|AVS 57th International Symposium & Exhibition|
|In Situ Microscopy and Spectroscopy Topical Conference||Tuesday Sessions|
|Session:||In Situ Microscopy/Spectroscopy – Interfacial Chemistry/Catalysis|
|Presenter:||D.A. Aurbach, Bar-Ilan University, Israel|
|Correspondent:||Click to Email|
The performance of high energy density rechargeable Li and Li ion batteries depends on passivation phenomena. On thermodynamic basis, both the negative electrodes: Li metal or lithiated carbonaceous materials and the positive electrodes: lithiated transition metal oxides are reactive with the electrolyte solutions that are relevant to these systems (polar-aprotic solvents and Li salts).

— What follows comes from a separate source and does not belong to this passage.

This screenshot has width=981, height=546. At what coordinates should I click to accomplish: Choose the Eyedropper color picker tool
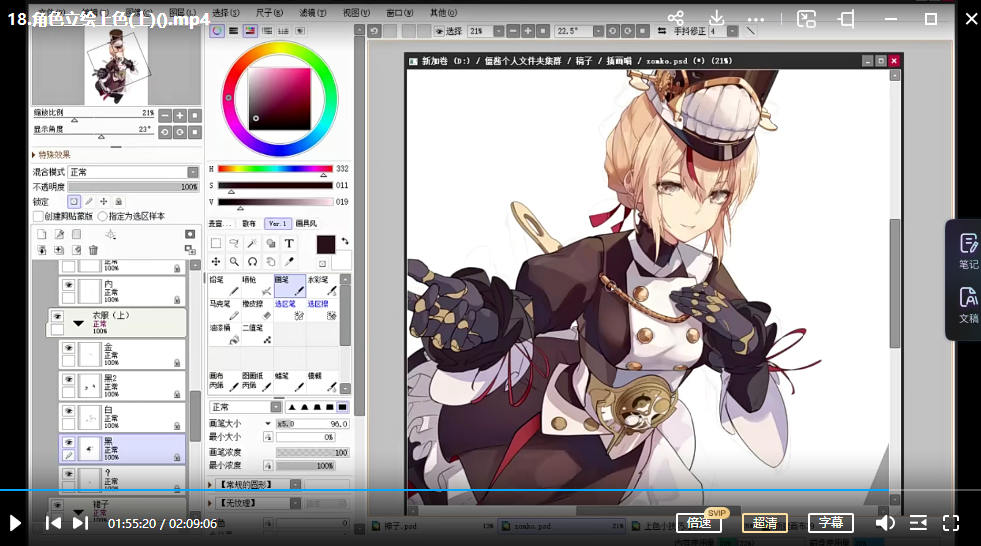click(289, 261)
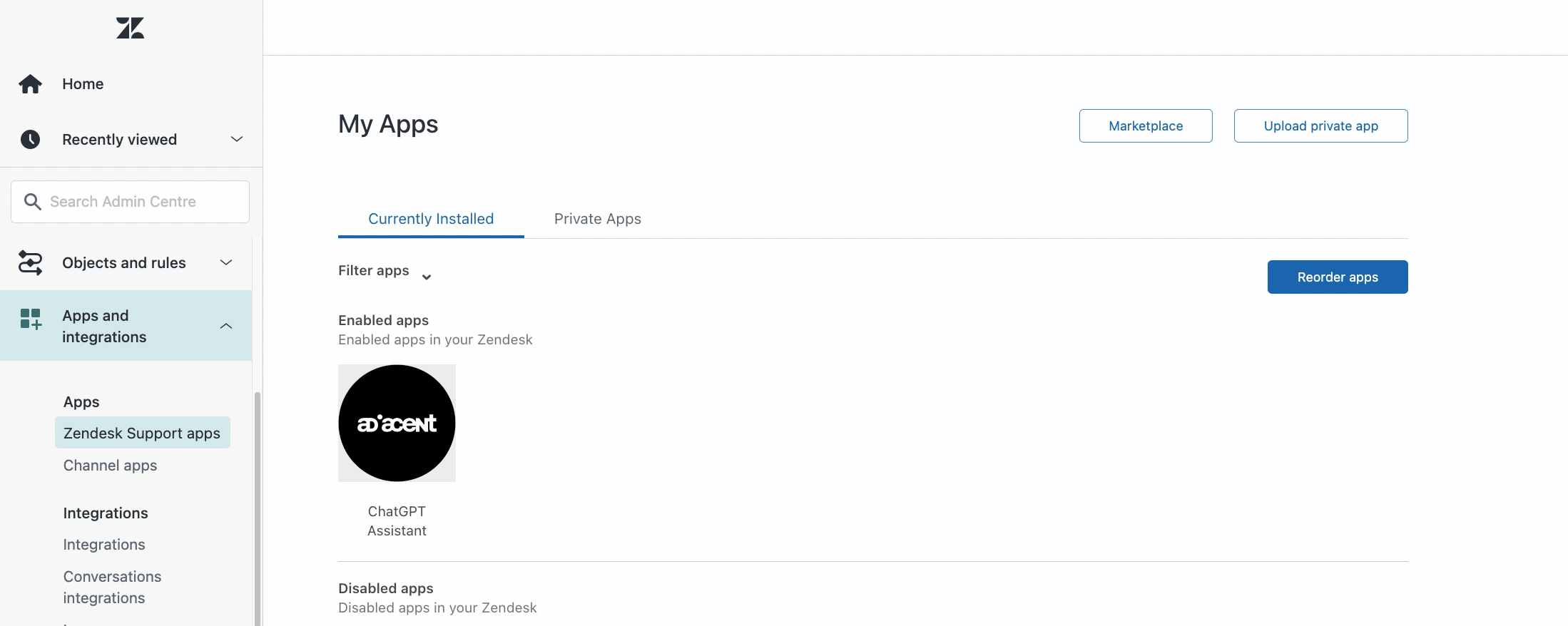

Thereby, it is highly important to understand the complicated surface chemistry the characterizes all kinds of rechargeable Li batteries. Based on understanding the correlation between surface phenomena, performance and safety features, in is possible to optimize electrolyte solutions in which irreversible phenomena and electrodes capacity fading will be minimized. Consequently, in was highly important to develop specific spectroscopic and microscopic tools that can be used in conjunction with electrochemical techniques and can be specifically suitable for such highly reactive systems. In this talk we demonstrate the development and use of in-situ FTIR spectroscopy for mapping the complicated surface reaction of Li metal electrodes in most relevant electrolyte solutions. Especially important was an approach based on internal reflection modes. The use of in-situ Raman spectroscopy for understanding lithiation processes of graphite in ionic liquids will be demonstrated. Application of spectroscopy enables to follow detrimental processes such as co-intercalation of the solvents’ cations together with Li insertion, what interferes badly with the passivation phenomena, on which the reversibility and stability of Li-graphite anodes depend. The same techniques were applied to non-aqueous electrochemistry of magnesium, in the framework of R&D of rechargeable Mg batteries. The use of EQCM was helpful in characterizing passivation free Mg electrodes, in ethereal solutions with contain magnesium organo-chloro-aluminate complex electrolytes. Highly useful for the study of surface phenomena related to Li batteries were in-situ AFM measurements, with which it was possible to follow delicate phenomena related to surface films formation, exfoliation of Li-graphite electrodes and break down and repair of passivation phenomena on both Li metal and Li graphite electrodes. The study of Mg anodes was nicely promoted by the use of in-situ STM measurements. This technique was very suitable for characterization of Mg anodes in passivation free electrolyte solutions. New directions for development of in-situ techniques suitable for highly reactive electrochemical systems, will be discussed.